VSAM and File and DASD Sharing

First, always remember that file sharing is a functional feature, not a performance enhancement. Choosing to share a file concurrently with another VSE application in the same or another VSE image will permit your application(s) to function together, but there will be a performance impact -- in some cases, a very noticable performance impact.

VSE and VSAM support sharing of files and disk volumes with integrity. The integrity is ensured through the use of a VSE Supervisor table (the Lock Table) when the tasks sharing a resource are running within a single VSE image. When sharing among tasks which may run in more than one VSE image, VSE's Lock Manager uses an external resource (the VSE Lock File) which is used in common by all the sharing VSE images.

In this discussion, note that it does not matter whether the various VSE images run in multiple real CPUs, in separate Logical Partitions (LPARs) of the Processor Resource/System Manager (PR/SM) facility, as separate guests under control of one or more VM systems, or some mixture of them.
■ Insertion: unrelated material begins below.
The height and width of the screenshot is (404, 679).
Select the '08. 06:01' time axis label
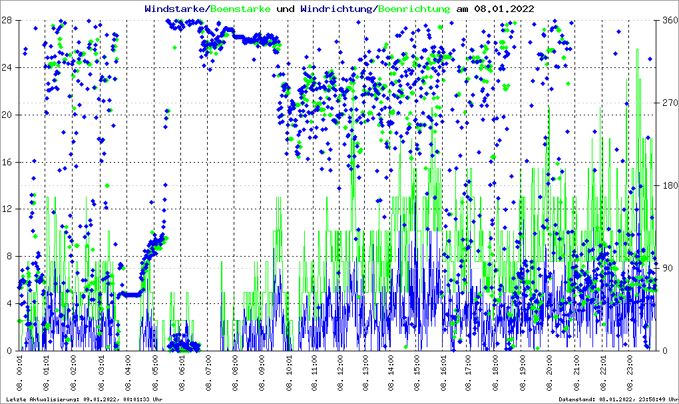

Often, users choose the flexibility option. It can be very simple to set this environment up to permit full sharing of all your disk devices -- which allows great operational flexibility in that any job can potentially run in any VSE image.
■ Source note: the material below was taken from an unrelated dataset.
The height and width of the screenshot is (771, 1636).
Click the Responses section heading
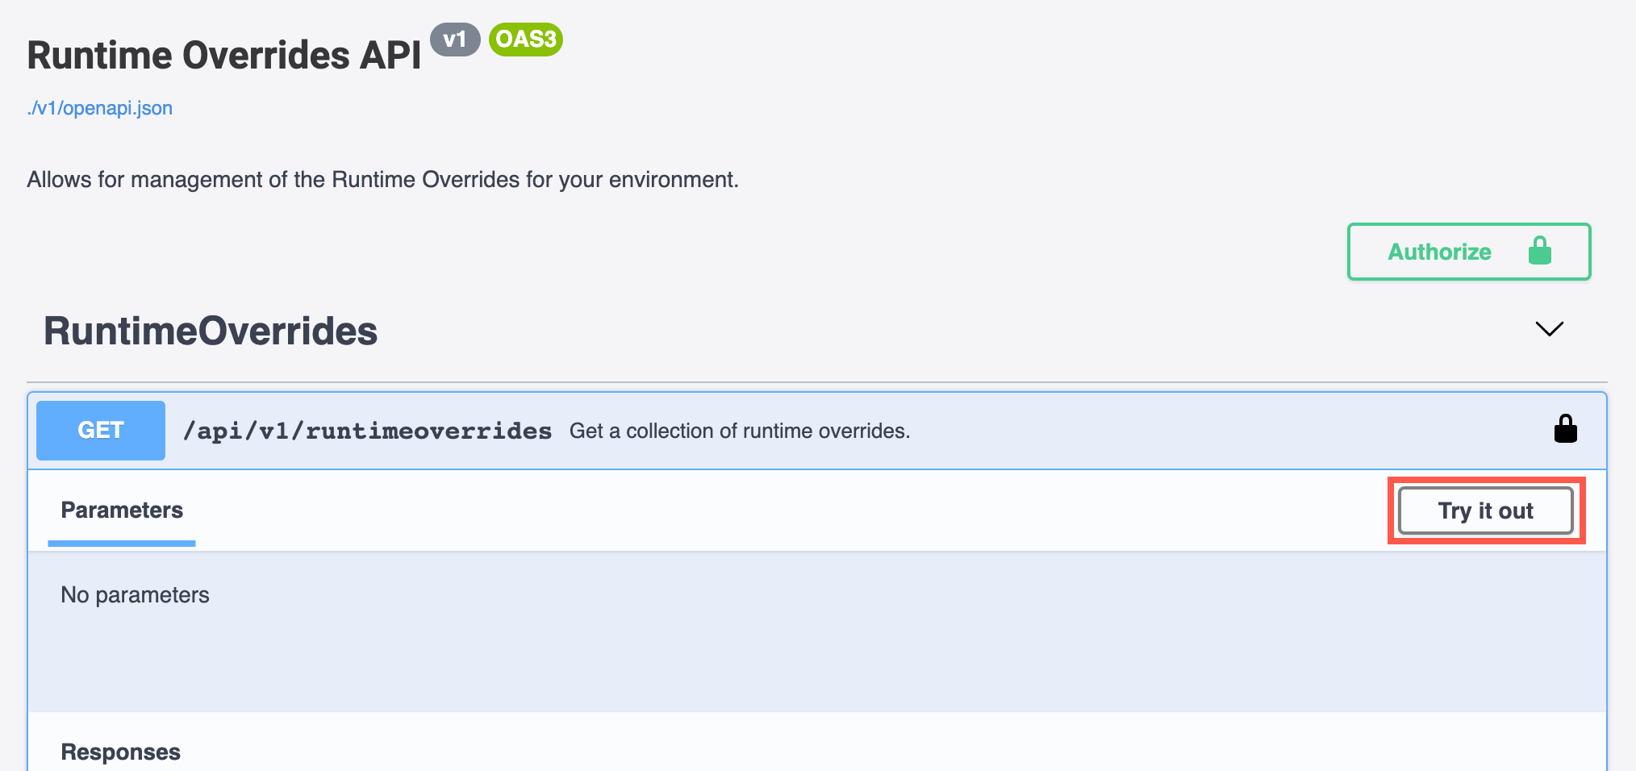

This flexibility comes at a price, however. There will be additional I/O (and overhead for it) associated with VSE inter-system locking mechanism. In the ideal case, this can be minimized if separate disks are defined for each image and ony those files which MUST be shared are placed on disks which are shared. Then, lock I/O activity will only occur for those files which must be shared.

Consider the situation when careful discrimination between files which MUST be shared and other files which could be kept separate is ignored:

  • All (or almost all) disks are defined as shared.
  • All access to any files on those disks require sharing services.
  • OPEN processing times are elongated.
  • Throughput is reduced due to higher CPU consumption and longer delays during critical processing, such as OPEN.